Clostridium difficile is an anaerobic, spore bearing bacteria can colonize hospitalized patients commonly. Toxin producing strains are an important cause of nosocomial diarrhea. Though various testing methods are available for the diagnosis of C. difficile infection (CDI) but, correct diagnosis is still a challenge for laboratories. To study the positivity of the infection by multiple testing methods available. This is an observational study. A total of 1429 freshly passed stool samples received in the Department of Microbiology from February 2019-May 2020 were included in the study. Further, the samples (1415) were tested for presence of Glutamate Dehydrogenase antigen (GDH Ag), toxin A, toxin B by an ICT (immunochromatography test) from Vittassay. A total of 48 samples were tested by GeneXpert (Cepheid) PCR (Polymerase Chain Reaction). Out of these, 14 samples were tested by PCR alone &34 samples were tested by both ICT & PCR. A total of 188(13.2%) samples received, from 165 patients including 94(57%) male patients & 71(43%) female patients, were found positive for CDI. Out of these, 184(13%) samples were found positive for GDH Ag screening in ICT. Among, 48 PCR tested samples, 5(10.4%) were detected positive for tcdtB gene. A total of 97(6.8%) samples showed the presence of toxins.

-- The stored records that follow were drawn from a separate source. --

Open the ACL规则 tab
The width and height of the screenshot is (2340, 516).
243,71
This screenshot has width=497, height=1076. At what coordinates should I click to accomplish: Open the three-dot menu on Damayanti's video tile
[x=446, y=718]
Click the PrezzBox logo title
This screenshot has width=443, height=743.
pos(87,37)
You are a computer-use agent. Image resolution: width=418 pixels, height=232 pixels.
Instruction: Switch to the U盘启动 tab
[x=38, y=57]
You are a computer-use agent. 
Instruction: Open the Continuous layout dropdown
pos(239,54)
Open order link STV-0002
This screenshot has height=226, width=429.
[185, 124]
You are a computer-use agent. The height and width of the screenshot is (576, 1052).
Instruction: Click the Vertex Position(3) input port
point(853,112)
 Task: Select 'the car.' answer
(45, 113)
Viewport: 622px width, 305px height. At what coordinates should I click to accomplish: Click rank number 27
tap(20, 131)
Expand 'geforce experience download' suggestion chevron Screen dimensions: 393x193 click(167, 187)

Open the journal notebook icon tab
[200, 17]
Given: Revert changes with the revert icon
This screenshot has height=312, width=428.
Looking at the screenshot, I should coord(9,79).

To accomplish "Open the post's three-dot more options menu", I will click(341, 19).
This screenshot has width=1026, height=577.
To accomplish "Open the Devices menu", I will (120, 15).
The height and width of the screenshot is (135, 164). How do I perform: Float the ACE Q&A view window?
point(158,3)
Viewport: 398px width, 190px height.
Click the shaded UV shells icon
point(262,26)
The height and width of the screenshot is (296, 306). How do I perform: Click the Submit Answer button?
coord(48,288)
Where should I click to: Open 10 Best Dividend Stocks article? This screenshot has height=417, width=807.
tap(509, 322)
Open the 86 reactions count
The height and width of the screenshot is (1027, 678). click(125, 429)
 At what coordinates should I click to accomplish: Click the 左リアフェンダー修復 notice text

Multiple algorithm of testings is required to increase the sensitivity of the diagnosis, but high cost is a limiting factor in the developing countries.

Highlights

  • Clostridium difficile (C.difficile) is an anaerobic, sporeforming bacillus causing antibiotic-associated diarrhea & pseudomembranous colitis

  • Out of these 1415 samples were tested by immunochromatographic test (ICT) for presence of GDH Ag/Toxin A/B, 48 samples were tested by PCR & 34 samples were tested by both ICT & PCR.(Figure 1)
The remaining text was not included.